While for NH3-NL, the maximum value for HPS class is very obvious than in MPS and LPS. The mean also showed that HPS got the highest. This distribution is normal because for the location which labeled as high pollution sources have high concentration of NH3-NL. This pollutant may come from the usage of fertilizer in agricultural areas along Kinta River. Therefore, the sources also can be the untreated wastewater discharge from industries.
Figure 4.4(b)
For Zinc, the distribution data between all three classes showed that HPS class also got the highest maximum value, mean, and median. There also 3 outliers which are unexpected high than all the values. For LPS class also has 2 outliers but it is still under range. The mean for LPS showed a little bit high than the mean for MPS. This may be due to some technical problem with the monitoring equipment or maybe there are changes in weather. Actually, Zn is used as the house roof. When it contact with smog, it will be dispersed in atmosphere. Atmosphere is one of the medium transportation for pollutant to enter the water.

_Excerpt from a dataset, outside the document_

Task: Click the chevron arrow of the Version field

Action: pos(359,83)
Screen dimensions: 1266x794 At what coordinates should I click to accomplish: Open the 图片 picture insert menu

Next box plot is the chromium distribution data. There are 5 outliers among the three classes with the highest outliers is for HPS class. The mean for LPS is the lowest and mean for HPS is the highest among three classes. The sources of chromium are usually from industries.
Figure 4.4(c)
The distribution for arsenic (Ar) and Calsium(Ca) shows in the box plots above. Both of the distribution is normal with the highest mean, median, and maximum value was located under HPS class. No outliers for Ar but for Ca, there is a few outliers located under LPS and HPS. The most extreme value is under LPS region. Arsenic and calcium both are naturally occurs under soils or rock. Calcium usually will determine water hardness, mean when high calcium concentration, the water became hard.
Figure 4.4(d)
Box plot above showed the distribution of E-coli data. The highest mean and median is under HPS, second is LPS and the lowest is MPS. The most extreme value is under HPS but the distribution is still normal. Overall, the distribution of all parameters showed in boxplot figure is normal with the highest mean for each parameters is under HPS class and the lowest mean of DO under LPS class. There are several extreme outliers for each parameter. It may cause from the changing of weather, too hot, rainy day and others. Therefore, it also may cause from the misfunctional of monitored equipments or other technical problem.
Anova Test.
Anova test was then run to see the correlation among all the significant parameters determined by backward stepwise DA in Figure 4.3. The result were showed in figure 4.5.
Source of Variation
SS
MS
F
P-value
F crit
Between Groups
33280278852
5546713142
33.97917529
8.62E-37
2.109447
Within Groups
1.35978E+11
163238604.1
Total
1.69258E+11
Figure 4.5
H null : There is no significant among all parameters
H alternative : There is significant among all parameters
From the figure above, the p-value is 8.62E-37. Because of the p-value is too small, and less than 0.05 null hypothesis should be rejected and there is significant among all the parameters determined by the backward stepwise mode before. Therefore, F-value is greater than F-crit which strongly prove that there is high relationship among seven parameters which are DO, NH3-NL, As,Cr,Zn,Ca, and E-coli in affecting WQI at Kinta River.